— EXERCISE PROMPT —
Go through the entries below from the first line and transcribe each one exactly, ending with the line that contains "Viewport: 461px width, 381px height.".

(Collected data entries)
=======

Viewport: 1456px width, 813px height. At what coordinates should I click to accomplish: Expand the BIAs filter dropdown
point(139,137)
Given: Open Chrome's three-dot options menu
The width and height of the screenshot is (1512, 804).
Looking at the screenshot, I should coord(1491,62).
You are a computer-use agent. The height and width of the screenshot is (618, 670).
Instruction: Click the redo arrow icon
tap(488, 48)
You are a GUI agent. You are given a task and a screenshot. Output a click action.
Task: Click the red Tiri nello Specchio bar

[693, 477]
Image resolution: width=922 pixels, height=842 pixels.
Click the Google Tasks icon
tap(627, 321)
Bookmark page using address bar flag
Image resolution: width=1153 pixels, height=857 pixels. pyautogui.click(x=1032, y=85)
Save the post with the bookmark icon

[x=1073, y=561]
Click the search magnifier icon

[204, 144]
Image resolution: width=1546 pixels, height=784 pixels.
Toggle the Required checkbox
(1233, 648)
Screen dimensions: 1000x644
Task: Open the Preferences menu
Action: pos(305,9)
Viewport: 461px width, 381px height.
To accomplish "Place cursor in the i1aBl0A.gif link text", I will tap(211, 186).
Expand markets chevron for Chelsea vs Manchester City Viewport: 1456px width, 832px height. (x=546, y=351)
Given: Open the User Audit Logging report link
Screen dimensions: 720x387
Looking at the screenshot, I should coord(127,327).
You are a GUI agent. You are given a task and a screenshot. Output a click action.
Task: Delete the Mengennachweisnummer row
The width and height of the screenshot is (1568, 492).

=======

— THE COMPLETED TASK —
Viewport: 1456px width, 813px height. At what coordinates should I click to accomplish: Expand the BIAs filter dropdown
point(139,137)
Given: Open Chrome's three-dot options menu
The width and height of the screenshot is (1512, 804).
Looking at the screenshot, I should coord(1491,62).
You are a computer-use agent. The height and width of the screenshot is (618, 670).
Instruction: Click the redo arrow icon
tap(488, 48)
You are a GUI agent. You are given a task and a screenshot. Output a click action.
Task: Click the red Tiri nello Specchio bar

[693, 477]
Image resolution: width=922 pixels, height=842 pixels.
Click the Google Tasks icon
tap(627, 321)
Bookmark page using address bar flag
Image resolution: width=1153 pixels, height=857 pixels. pyautogui.click(x=1032, y=85)
Save the post with the bookmark icon

[x=1073, y=561]
Click the search magnifier icon

[204, 144]
Image resolution: width=1546 pixels, height=784 pixels.
Toggle the Required checkbox
(1233, 648)
Screen dimensions: 1000x644
Task: Open the Preferences menu
Action: pos(305,9)
Viewport: 461px width, 381px height.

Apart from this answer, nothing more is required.